Category: Assay Development and Screening
The Ras protein family consists of small GTPases that are critical signaling transducers regulating cellular processes including proliferation, differentiation, and survival. As monomeric GTPases, Ras proteins cycle between an inactive GDP-bound state and an active GTP-bound state. Oncogenic mutations in one of the Ras isoforms, H-, N-, and K-Ras, impair GTP hydrolysis, thus de-regulating Ras signaling. Ras mutations are found in one-third of human cancers, and tumors bearing these mutations are notoriously difficult to treat. Conventional approaches to inhibit Ras with small molecules have been largely unsuccessful leading many to characterize the Ras family as an “undruggable” target. However, there is renewed enthusiasm towards Ras drug discovery in response to a recent surge of reports revealing structural complexities to Ras proteins that provide opportunity for innovative drug discovery efforts.
In light of findings suggesting KRas contains transient and dynamic binding pockets, many of which are undetectable with traditional structural techniques, we used the Biodesy Delta second harmonic generation (SHG) platform to screen for conformational modulators of KRas. SHG is an exquisitly sensitive biophysical technique that detects real-time changes in protein conformation. When a labeled protein tethered to a membrane-coated surface is pulsed with infrared light, the SHG probe converts a portion of the incident infrared into blue light, termed the 'second harmoic signal.' The intensity of the second harmonic signal is highly dependent on the orientation of the dye probe in relation to the surface, and is extremely sensitive to relative shifts and alterations, indicative of conformational change.

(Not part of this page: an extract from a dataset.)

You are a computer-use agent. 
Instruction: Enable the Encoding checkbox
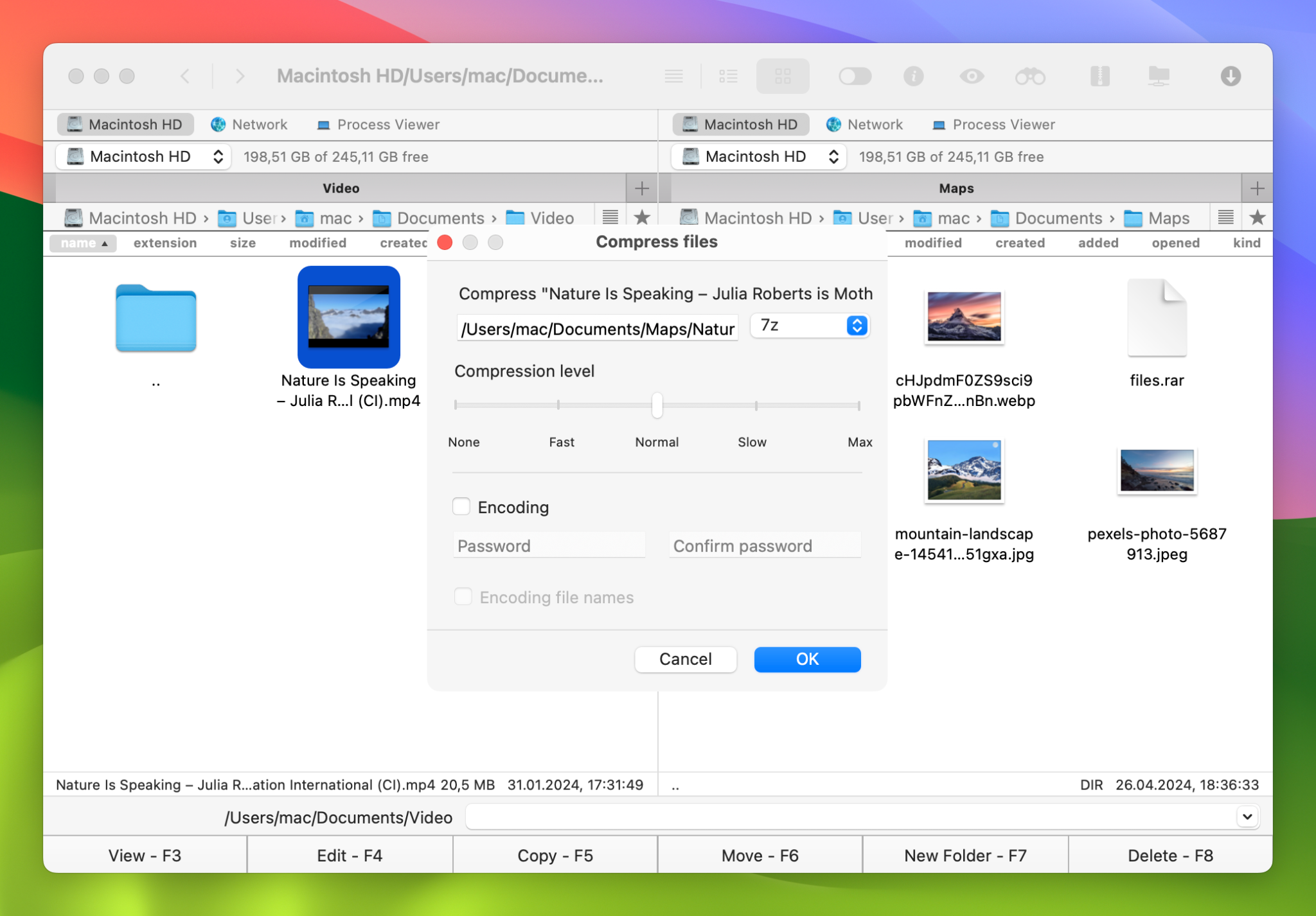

We implemented the Biodesy SHG platform to identify Ras modulators from a chemically diverse ~2700 fragment library. Using ±3σ criteria, our hit rate was 1.4%; however, we selected a larger collection of compounds for secondary screening at lower concentrations against both GDP KRas and 'GTP' KRas. 160 hit fragments were then characterized in dose response SHG assays, and ~50 were for selected for orthoganol validation by SPR. The top 20% of detectable binders are currently under evaluation in a series of HSQC NMR experiments to characterize the binding site(s) of each compound of interest. Concurrently, we are running classical biochemical assays in the presence of these compounds to determine how KRas conformational modulators affect its function. Moving forward we will use our structural and functional insights to guide medicinal chemistry on these fragments towards the development of lead targeted KRas therapies.
Elizabeth Donohue Vo– Scientist, Biodesy, San Francisco, California
San Francisco, California
Elizabeth Donohue Vo, Ph.D. is a scientist at Biodesy, Inc. Dr. Vo previously worked as a postdoctoral fellow in Dr. Frank McCormick's laboratory at UCSF where she developed and carried out multiple small molecule screens against oncogenic KRas using innovative strategies. Prior to joining UCSF, Dr. Vo earned her Ph.D. in biochemistry and molecular biology at The University of British Columbia under Dr. Michel Roberge where she identified and characterized a novel autophagy inhibitor and its therapeutic potential in cancer.